● **INSTRUCTIONS FOR THE TASK**: Write out, unaltered, each line from the top of the records below down to the line where "The height and width of the screenshot is (440, 802)." appears, that line included.

··· DATA IN THIS EXERCISE

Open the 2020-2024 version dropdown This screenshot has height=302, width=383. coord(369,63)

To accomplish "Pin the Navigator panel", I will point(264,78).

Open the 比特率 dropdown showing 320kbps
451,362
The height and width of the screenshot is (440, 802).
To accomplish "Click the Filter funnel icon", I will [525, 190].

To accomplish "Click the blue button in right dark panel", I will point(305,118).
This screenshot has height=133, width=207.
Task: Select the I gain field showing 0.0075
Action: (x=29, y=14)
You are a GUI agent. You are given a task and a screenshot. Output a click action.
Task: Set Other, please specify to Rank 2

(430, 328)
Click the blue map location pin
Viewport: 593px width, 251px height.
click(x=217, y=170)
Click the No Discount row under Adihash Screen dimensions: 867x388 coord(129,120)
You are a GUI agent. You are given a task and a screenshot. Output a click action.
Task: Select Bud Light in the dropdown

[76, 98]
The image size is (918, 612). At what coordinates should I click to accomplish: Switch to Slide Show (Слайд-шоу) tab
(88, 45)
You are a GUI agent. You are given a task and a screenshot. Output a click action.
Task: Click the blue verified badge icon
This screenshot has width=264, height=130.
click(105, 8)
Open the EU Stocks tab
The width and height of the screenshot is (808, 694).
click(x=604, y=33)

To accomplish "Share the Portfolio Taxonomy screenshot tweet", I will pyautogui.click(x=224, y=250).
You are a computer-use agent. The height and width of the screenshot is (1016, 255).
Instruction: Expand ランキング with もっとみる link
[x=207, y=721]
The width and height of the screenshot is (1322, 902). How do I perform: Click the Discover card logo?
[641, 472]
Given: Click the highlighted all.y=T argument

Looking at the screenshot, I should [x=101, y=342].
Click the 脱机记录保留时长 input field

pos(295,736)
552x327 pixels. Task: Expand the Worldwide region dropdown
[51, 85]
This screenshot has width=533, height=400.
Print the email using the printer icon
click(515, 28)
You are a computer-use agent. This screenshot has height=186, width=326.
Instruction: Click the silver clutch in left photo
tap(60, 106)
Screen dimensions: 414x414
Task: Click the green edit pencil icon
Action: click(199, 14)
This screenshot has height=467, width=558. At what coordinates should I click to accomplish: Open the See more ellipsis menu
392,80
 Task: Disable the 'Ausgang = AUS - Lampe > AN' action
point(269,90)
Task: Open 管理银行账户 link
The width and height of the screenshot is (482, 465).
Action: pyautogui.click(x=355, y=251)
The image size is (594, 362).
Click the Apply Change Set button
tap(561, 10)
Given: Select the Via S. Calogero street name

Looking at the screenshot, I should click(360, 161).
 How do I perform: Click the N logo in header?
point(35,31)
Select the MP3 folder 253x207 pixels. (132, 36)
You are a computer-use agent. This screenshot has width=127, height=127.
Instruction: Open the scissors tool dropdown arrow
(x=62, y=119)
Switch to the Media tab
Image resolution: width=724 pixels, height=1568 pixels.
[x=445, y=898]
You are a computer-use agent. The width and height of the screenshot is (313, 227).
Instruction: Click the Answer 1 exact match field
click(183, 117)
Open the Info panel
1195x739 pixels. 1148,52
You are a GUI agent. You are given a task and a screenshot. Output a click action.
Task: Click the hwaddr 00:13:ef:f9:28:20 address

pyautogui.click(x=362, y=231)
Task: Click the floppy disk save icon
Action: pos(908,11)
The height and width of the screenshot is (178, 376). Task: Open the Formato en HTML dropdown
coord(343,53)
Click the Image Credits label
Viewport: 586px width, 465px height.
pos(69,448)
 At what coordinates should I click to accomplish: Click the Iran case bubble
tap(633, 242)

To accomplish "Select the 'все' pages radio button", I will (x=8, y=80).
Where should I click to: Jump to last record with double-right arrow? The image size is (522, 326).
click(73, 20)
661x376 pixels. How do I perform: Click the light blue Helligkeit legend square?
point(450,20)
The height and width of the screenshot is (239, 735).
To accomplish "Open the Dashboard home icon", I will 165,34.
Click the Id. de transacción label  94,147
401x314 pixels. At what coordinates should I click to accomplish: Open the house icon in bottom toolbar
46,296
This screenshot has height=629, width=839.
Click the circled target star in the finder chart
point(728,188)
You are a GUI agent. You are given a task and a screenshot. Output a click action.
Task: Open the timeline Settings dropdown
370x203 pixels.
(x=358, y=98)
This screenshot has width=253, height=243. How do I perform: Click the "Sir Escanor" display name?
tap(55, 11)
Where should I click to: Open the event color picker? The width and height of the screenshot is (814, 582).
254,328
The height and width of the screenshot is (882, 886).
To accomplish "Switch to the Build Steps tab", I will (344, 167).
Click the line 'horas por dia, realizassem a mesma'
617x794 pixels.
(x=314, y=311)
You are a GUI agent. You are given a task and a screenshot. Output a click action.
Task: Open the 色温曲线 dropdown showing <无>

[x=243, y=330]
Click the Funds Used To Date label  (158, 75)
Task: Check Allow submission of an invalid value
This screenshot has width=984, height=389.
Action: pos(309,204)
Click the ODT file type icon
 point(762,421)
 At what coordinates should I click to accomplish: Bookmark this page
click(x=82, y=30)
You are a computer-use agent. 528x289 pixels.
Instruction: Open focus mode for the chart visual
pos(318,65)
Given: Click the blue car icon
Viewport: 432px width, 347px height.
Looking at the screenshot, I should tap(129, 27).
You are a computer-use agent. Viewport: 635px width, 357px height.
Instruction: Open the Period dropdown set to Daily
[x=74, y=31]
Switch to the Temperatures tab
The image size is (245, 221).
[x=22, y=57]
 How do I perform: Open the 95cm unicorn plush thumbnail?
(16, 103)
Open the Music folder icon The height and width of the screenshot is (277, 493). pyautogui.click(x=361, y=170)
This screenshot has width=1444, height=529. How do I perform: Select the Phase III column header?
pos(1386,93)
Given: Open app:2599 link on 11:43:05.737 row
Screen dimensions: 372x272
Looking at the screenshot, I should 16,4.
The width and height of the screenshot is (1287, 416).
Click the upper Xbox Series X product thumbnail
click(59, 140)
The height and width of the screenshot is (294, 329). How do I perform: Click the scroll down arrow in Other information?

······

● **THE COMPLETED TASK**:
Open the 2020-2024 version dropdown This screenshot has height=302, width=383. coord(369,63)

To accomplish "Pin the Navigator panel", I will point(264,78).

Open the 比特率 dropdown showing 320kbps
451,362
The height and width of the screenshot is (440, 802).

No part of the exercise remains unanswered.